И когда тот через минуту был в кабинете, Илья попросил навести справки об отце Алисы. Все, что удастся узнать: жизнь, совершенные покупки, места отдыха, бизнес, заключенные и сорвавшиеся контракты. Абсолютно все.
– Я вас понял, Илья Юльевич.
Безопасник ушел, Илья проверил телефон.
Май: «Репетиций сегодня не будет. Не отсиживайся на работе. На ужин обалденная паста».
С ней надо было что-то делать. Все это, конечно, хорошо. Но неправильно. Илья видел родителей Майи, этих совсем немолодых людей – исчезающий вид старой московской интеллигенции.

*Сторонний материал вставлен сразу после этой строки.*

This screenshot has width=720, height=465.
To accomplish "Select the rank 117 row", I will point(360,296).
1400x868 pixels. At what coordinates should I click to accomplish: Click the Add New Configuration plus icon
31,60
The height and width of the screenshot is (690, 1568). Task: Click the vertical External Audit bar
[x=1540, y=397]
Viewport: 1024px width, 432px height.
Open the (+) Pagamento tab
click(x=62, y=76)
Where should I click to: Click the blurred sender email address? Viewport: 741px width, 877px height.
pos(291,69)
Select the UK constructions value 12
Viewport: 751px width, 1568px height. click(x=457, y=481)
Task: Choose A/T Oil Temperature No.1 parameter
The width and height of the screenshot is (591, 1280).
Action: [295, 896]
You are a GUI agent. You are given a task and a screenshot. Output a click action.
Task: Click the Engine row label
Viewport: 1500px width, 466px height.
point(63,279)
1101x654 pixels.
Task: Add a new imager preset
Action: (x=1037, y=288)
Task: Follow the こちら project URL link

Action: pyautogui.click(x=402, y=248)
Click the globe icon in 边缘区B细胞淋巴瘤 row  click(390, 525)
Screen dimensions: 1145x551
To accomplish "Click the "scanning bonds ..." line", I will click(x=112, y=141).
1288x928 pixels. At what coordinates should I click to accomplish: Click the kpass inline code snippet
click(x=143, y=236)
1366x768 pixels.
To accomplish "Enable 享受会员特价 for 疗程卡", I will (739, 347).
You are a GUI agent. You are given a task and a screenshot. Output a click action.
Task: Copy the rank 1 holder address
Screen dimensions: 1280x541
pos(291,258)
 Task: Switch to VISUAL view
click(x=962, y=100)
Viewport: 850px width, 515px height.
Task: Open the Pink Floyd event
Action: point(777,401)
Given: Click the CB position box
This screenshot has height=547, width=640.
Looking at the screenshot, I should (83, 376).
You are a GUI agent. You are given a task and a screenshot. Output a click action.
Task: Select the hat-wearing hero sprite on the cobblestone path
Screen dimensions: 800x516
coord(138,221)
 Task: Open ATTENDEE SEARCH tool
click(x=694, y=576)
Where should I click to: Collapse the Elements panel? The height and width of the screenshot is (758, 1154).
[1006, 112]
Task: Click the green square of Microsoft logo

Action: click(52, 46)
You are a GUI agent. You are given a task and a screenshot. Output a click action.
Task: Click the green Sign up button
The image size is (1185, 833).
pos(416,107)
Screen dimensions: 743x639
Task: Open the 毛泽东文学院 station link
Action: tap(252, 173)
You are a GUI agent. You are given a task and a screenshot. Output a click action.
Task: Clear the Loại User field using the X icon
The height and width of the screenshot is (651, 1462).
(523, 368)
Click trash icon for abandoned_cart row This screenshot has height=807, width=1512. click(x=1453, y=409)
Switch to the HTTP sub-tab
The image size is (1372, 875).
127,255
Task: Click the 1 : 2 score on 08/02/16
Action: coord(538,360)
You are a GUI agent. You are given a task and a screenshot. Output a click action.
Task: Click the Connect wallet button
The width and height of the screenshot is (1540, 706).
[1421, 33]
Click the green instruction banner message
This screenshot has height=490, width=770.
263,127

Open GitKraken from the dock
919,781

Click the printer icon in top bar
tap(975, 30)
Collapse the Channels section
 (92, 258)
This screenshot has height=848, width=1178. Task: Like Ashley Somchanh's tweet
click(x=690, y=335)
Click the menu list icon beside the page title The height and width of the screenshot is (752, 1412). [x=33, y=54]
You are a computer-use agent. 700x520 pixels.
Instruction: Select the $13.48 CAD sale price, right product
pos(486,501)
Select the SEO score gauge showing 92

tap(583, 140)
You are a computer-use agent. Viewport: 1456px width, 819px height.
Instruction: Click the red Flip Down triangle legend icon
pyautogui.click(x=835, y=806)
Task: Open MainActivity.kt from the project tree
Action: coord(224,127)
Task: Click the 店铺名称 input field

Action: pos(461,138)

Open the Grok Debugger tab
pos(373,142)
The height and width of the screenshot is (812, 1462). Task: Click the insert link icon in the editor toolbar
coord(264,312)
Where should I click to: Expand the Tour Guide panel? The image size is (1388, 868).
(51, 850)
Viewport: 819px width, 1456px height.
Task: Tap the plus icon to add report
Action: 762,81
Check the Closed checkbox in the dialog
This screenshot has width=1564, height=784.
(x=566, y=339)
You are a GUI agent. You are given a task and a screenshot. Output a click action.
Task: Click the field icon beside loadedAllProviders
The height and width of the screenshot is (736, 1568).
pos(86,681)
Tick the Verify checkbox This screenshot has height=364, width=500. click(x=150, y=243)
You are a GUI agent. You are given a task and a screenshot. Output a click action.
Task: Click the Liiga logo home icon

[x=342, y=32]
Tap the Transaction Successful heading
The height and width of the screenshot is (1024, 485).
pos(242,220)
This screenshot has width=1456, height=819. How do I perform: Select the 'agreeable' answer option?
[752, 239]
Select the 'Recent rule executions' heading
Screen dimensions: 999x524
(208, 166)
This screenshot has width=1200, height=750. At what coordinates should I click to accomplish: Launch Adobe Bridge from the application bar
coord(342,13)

Он помнил глаза ее отца и нескрываемое беспокойство в них. И чувствовал свою ответственность. Потому что с того момента, как Илья погрузил пюпитр Май в багажник своей машины – он взял на себя ответственность за нее.
Тот номер, что вложил в ладонь Ильи Михаил Львович, был в тот же вечер занесен в телефонную книгу айфона. Настала пора им воспользоваться.
Соединение произошло довольно быстро, после нескольких гудков.
– Михаил Львович? Добрый день. Это Илья.
– Илья? Какой Илья? А… позвольте… Вы друг Майи?
– Да. Он самый. Могу я вам задать один вопрос?
– Конечно. Слушаю.
– Я знаю, что Майя сейчас не живет дома, – Илья подбирал слова. – Скажите, что она вам назвала в качестве причины?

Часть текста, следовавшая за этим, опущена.